I could respond to this all day, but instead I'll just say that I served in YW when I was first married and they had super strict modesty rules. If a girl wore a tankini to a water activity, she had to safety pin it together. Girls who didn't follow the rules were thenot asked to wear oversized t-shirts provided by the leaders. The main reason they gave the girls was that they were doing it for the boys. My YW leaders didn't teach modesty that way when I was a YW. We were told we were honoring our bodies not doing it so the boys wouldn't have bad thoughts. I absolutely agree that each person has his/her own agency. Now, my PERSONAL choice is that I want others to be uplifted when around me and I feel modest dress helps me attain that goal. But I was livid when I saw the way modesty and dress was addressed in my ward. It's so hard because it's so important and I think we fail to give the girls credit, too. Teach them correct principles and let them govern themselves. Instead we use an extrinsic motivation system that is not based on correct principles to encourage modest dress. It's almost as if they don't trust the girls to make the right choice for the right reasons.

Hailey Name said...

Thank you for sharing your story. It really does clearly illustrate why we as a culture need to start taking responsibility for our choices and let others be responsible for theirs. We each have God given agency.

I came forward with my rape story and made it all the way through the interviews with police and insecurities within myself but was told by the prosecutor that he could not press charges because a jury wouldn't hold my rapist accountable. I didn't have a confession on tape so they would blame me for being drugged and date raped. Now my rapist is free to hurt others because of how our society wrongly blames a victim. There is nothing I could have done to deserved that experience, no one deserves that. Rape is not aggressive sex, it is taking away the agency of another and treating them as a possession. This is Satan's work and causes horrible pain to those that experience it.

**DATASET ROWS:**

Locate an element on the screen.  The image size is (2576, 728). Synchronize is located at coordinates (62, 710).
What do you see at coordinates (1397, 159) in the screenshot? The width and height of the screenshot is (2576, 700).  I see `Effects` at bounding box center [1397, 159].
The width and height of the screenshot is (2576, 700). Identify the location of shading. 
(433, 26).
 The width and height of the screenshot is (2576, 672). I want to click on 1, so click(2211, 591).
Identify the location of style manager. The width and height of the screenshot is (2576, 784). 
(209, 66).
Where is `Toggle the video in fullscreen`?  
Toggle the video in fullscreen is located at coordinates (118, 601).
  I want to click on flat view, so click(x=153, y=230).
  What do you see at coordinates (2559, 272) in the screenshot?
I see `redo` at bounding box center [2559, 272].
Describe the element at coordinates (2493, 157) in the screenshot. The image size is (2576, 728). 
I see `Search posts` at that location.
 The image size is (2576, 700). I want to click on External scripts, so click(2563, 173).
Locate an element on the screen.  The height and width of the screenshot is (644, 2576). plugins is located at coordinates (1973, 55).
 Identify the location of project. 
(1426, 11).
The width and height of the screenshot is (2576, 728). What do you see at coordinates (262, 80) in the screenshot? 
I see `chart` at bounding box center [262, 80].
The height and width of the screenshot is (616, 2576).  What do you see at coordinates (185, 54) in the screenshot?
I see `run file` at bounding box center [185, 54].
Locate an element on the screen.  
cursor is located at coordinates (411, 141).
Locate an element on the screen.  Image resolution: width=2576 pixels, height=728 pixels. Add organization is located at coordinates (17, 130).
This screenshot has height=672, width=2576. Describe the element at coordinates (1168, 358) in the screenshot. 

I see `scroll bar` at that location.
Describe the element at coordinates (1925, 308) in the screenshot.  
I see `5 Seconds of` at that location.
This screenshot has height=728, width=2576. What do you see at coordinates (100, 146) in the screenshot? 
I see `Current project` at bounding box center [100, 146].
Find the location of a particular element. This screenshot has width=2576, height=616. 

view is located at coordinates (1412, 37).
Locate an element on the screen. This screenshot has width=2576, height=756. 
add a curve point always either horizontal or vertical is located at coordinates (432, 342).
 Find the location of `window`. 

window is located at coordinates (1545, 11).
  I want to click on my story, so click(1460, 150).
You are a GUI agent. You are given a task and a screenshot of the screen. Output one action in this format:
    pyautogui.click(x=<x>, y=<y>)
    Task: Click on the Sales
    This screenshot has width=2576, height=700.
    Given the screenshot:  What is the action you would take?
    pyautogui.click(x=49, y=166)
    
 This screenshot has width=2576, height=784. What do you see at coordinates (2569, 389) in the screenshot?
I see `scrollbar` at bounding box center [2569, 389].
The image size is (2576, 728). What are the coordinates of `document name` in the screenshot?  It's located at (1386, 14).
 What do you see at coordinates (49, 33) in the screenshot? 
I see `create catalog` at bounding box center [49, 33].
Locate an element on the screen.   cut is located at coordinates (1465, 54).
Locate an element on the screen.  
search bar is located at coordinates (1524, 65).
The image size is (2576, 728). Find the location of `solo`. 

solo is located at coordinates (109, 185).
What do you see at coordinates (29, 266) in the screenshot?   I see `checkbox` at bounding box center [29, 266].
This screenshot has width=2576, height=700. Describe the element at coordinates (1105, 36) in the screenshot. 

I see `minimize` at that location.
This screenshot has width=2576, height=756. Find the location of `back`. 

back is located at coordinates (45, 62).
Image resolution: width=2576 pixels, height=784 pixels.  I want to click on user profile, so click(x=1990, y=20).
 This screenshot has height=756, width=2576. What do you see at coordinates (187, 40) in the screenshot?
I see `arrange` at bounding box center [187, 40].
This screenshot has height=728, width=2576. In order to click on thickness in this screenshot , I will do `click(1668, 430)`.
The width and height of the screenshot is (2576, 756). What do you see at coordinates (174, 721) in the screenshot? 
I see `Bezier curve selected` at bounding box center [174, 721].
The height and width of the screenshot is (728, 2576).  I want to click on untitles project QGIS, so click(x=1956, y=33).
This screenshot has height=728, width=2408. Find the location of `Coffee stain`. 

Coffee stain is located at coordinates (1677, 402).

**TASK SET:**
1: Copy the passage on modesty and agency word for word, everything from "Thank you for" down to "God given agency.".
2: In the listing, replace "Find the location of" with "Locate" in everything from the line containing "This screenshot has height=728, width=2408." down to the end of the listing. Return only those lines, leaving the rest of them unchanged.

**ANSWERS PROVIDED:**
1:
Thank you for sharing your story. It really does clearly illustrate why we as a culture need to start taking responsibility for our choices and let others be responsible for theirs. We each have God given agency.

2:
This screenshot has height=728, width=2408. Locate `Coffee stain`. 

Coffee stain is located at coordinates (1677, 402).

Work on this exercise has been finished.